This week we were assigned individual challenges meant to simulate tech tests from prospective employers. The goal of these challenges was to solve a technical problem with well-crafted code. This means following a test-driven development process and writing readable, changeable, well-designed, object-oriented code. This tests every technical skill we’ve learnt over the course so far.

The first challenge was to write an application to simulate a simple bank account, with deposits, withdrawals and statements. My solution is here.

I used Ruby and RSpec. I designed three classes: BankAccount, responsible for holding transactions; BankTransaction, responsible for holding the information relating to a single transaction; and BankAccountStatementGenerator, responsible for formatting transactions as a bank statement. There is more explanation of my design decisions in the readme.

As the feedback from our coach was broadly positive, I moved onto the next challenge: the Gilded Rose kata. This is a fairly well-known kata, designed to practice dealing with a legacy codebase. The kata was originally written in C#, but I used a JavaScript version. My solution is here.

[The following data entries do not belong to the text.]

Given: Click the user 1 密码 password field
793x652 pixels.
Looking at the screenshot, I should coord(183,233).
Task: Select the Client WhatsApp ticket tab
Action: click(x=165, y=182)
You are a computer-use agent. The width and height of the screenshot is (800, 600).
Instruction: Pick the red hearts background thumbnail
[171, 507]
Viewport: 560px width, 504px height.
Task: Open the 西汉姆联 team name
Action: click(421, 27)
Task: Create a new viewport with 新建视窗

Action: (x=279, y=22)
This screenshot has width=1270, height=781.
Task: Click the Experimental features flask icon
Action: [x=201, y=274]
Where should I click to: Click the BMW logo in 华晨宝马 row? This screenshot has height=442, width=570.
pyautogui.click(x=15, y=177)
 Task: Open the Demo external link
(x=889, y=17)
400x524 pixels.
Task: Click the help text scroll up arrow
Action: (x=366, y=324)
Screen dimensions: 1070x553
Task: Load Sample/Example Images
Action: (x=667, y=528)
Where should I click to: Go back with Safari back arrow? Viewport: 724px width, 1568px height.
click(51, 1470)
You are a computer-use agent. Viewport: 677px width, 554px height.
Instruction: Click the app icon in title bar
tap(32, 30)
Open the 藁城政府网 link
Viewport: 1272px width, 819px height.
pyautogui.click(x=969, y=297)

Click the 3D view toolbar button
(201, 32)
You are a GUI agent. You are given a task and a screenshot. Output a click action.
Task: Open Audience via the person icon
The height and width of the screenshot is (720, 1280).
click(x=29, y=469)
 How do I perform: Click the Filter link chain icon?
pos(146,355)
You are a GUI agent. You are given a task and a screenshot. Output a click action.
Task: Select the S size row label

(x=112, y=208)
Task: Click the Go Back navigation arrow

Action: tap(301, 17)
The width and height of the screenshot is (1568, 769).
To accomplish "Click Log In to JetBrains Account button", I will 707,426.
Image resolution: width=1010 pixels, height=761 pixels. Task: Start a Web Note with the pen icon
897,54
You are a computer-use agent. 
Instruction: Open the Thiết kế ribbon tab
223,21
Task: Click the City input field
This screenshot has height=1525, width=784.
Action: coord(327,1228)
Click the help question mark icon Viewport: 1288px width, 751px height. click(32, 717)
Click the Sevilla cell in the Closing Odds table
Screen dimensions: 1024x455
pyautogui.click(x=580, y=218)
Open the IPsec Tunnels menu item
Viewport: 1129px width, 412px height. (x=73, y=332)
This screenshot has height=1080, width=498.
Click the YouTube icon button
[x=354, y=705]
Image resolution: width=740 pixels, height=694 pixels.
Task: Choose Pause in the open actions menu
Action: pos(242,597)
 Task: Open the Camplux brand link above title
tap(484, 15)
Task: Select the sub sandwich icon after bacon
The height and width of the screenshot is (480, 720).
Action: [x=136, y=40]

I began by writing unit tests for each class, and then writing an integration test (the kata came with a test using TextTest, which I more-or-less translated into Jest). Once I was happy that I’d covered core, edge and invalid cases in my tests, I could refactor with some confidence that I wasn’t breaking everything.

I refactored the logic of the application into several methods, each with a single responsibility. I also simplified the logic as far as possible, and where I saw shared logic or repetition I refactored into a singly-responsible method.

The key part of this challenge is the requirement to add a ‘conjured’ item feature. This is what mandates the refactoring (the original code is too complex to change with confidence), and the refactoring mandates testing.

With the refactoring completed, adding the new feature was simple. I just needed to add a new condition to an existing if/else statement to check for conjured items, and then call an existing method with the right arguments. In this case, it looked like this:

// from line 10 of shop.js
if (this._isConjured(item)) {
        this._updateItem(item, -2)
// rest of if/else statement

If I had free reign, I think I would have used inheritance and polymorphism to solve this kata. It could make sense to have a base Item class with an updateQuality method, from which more specific AgedBrie or Sulfuras classes could inherit, each with a specialised updateQuality method. However in this kata, you’re not allowed to change the Item class.